(Records for locating displayed items)
══════

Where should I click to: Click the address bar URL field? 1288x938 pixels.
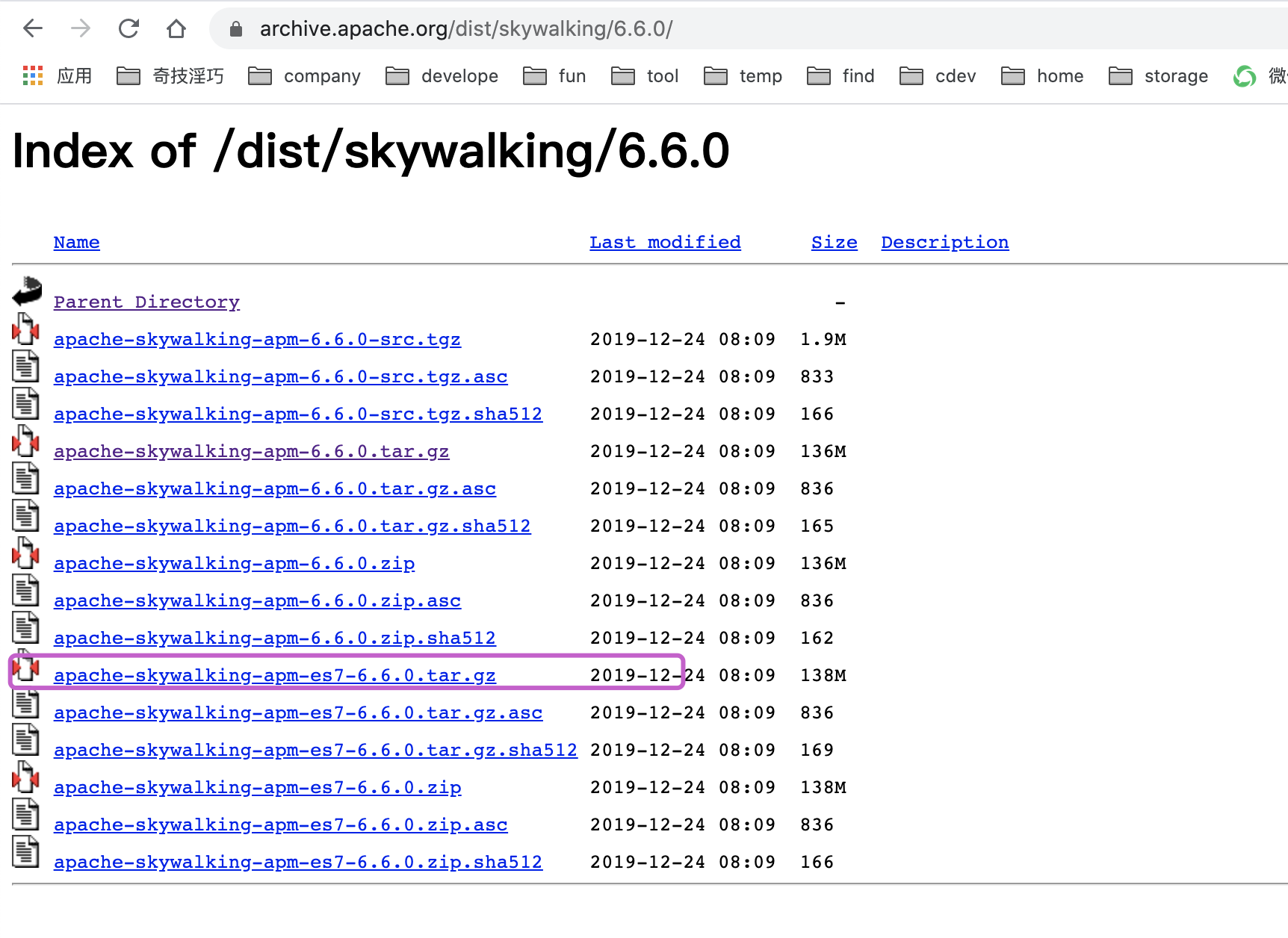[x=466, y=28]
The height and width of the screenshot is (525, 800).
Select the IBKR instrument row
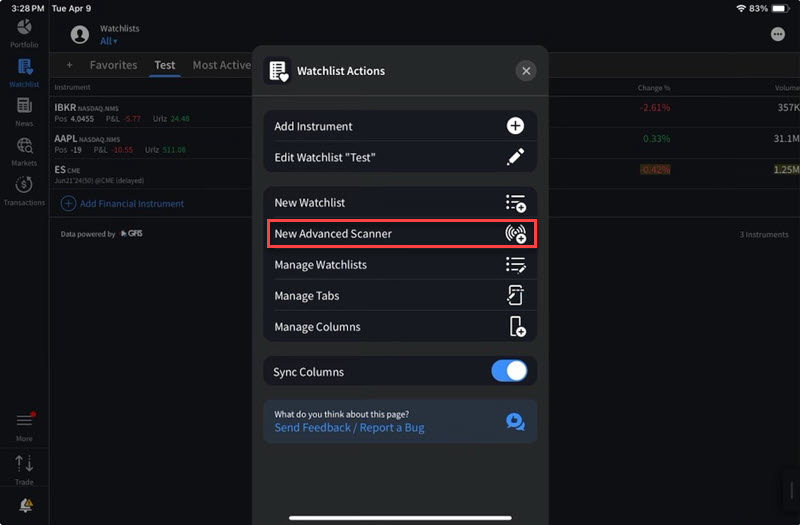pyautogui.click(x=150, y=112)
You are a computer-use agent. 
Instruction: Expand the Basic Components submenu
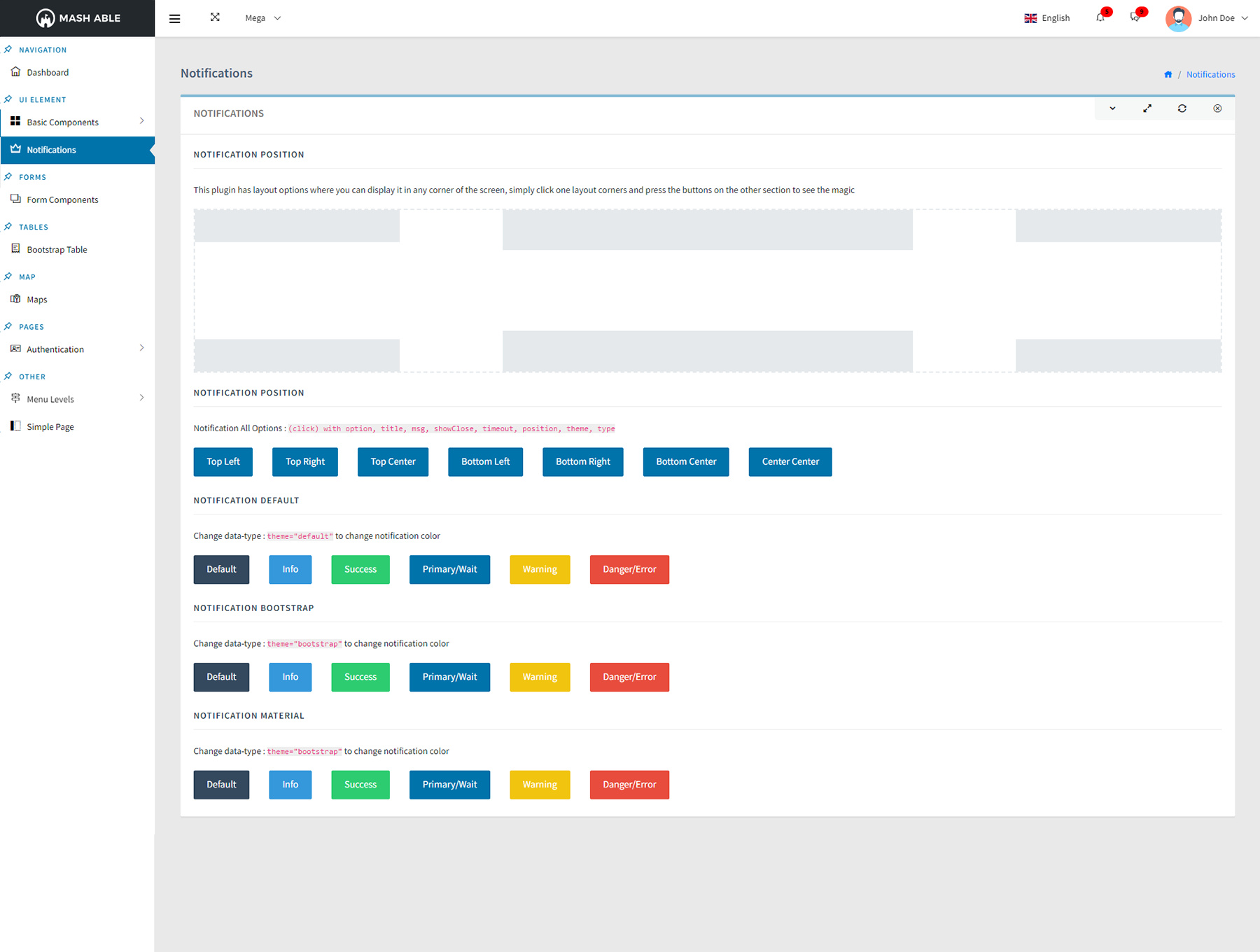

══════

• _Task_
Rewrite the lines of all the entries above as a numbered list, skipping any blank lines. Leave the pictures out of your answer.

• _Full solution_
1. Where should I click to: Click the address bar URL field? 1288x938 pixels.
2. [x=466, y=28]
3. The height and width of the screenshot is (525, 800).
4. Select the IBKR instrument row
5. pyautogui.click(x=150, y=112)
6. You are a computer-use agent. 
7. Instruction: Expand the Basic Components submenu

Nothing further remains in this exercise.